» Task description: Work through the records that follow and return each line containing the word "agent".

» Input data:

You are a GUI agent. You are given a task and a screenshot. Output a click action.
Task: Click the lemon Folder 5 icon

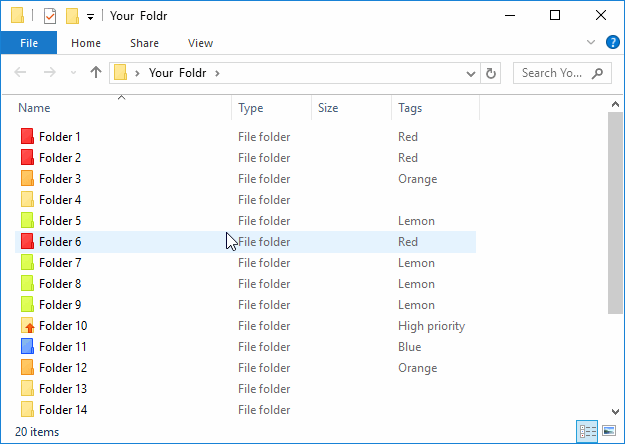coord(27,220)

* * *

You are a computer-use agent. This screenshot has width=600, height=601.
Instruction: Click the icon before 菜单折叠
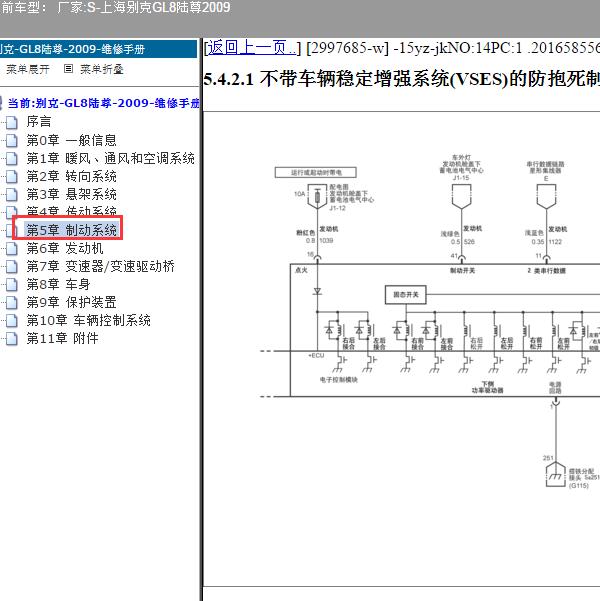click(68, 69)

» Written solution:
You are a GUI agent. You are given a task and a screenshot. Output a click action.
You are a computer-use agent. This screenshot has width=600, height=601.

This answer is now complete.